[[ Data records, beginning ]]

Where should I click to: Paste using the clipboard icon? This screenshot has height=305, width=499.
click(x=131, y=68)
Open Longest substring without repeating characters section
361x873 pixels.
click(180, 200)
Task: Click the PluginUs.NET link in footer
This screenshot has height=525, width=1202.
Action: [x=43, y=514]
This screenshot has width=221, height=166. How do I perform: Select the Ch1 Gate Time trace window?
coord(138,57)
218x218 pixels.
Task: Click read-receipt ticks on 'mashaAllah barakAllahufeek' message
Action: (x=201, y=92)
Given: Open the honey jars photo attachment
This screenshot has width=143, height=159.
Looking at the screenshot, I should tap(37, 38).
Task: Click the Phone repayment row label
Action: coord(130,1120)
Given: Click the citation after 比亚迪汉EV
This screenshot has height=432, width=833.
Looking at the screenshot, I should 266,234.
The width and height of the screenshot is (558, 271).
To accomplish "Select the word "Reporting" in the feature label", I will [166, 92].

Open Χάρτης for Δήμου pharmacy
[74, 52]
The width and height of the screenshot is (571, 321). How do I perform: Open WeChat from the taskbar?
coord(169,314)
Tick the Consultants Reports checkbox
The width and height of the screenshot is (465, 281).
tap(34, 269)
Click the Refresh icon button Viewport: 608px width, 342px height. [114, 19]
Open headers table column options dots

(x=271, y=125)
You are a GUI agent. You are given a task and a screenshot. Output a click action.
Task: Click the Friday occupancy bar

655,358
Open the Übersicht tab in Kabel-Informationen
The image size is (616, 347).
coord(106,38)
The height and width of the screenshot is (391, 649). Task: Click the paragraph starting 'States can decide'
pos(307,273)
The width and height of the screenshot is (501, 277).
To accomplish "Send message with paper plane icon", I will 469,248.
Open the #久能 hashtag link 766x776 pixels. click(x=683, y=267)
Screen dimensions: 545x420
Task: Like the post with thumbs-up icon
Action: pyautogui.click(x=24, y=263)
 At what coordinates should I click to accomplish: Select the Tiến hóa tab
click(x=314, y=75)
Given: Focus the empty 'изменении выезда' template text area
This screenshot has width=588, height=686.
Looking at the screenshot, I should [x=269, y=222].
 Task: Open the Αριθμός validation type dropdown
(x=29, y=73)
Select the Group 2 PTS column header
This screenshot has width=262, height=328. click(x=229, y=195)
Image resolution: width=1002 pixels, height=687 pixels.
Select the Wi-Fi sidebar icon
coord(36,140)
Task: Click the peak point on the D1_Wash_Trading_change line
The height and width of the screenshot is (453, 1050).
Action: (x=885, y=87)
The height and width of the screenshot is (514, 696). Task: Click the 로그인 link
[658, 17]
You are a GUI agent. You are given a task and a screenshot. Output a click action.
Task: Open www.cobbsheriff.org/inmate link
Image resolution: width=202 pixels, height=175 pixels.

[[ Data records, end ]]

The task: Return every line of the preceding records in which the word "will" appears.

Answer section:
To accomplish "Select the word "Reporting" in the feature label", I will [166, 92].
To accomplish "Send message with paper plane icon", I will 469,248.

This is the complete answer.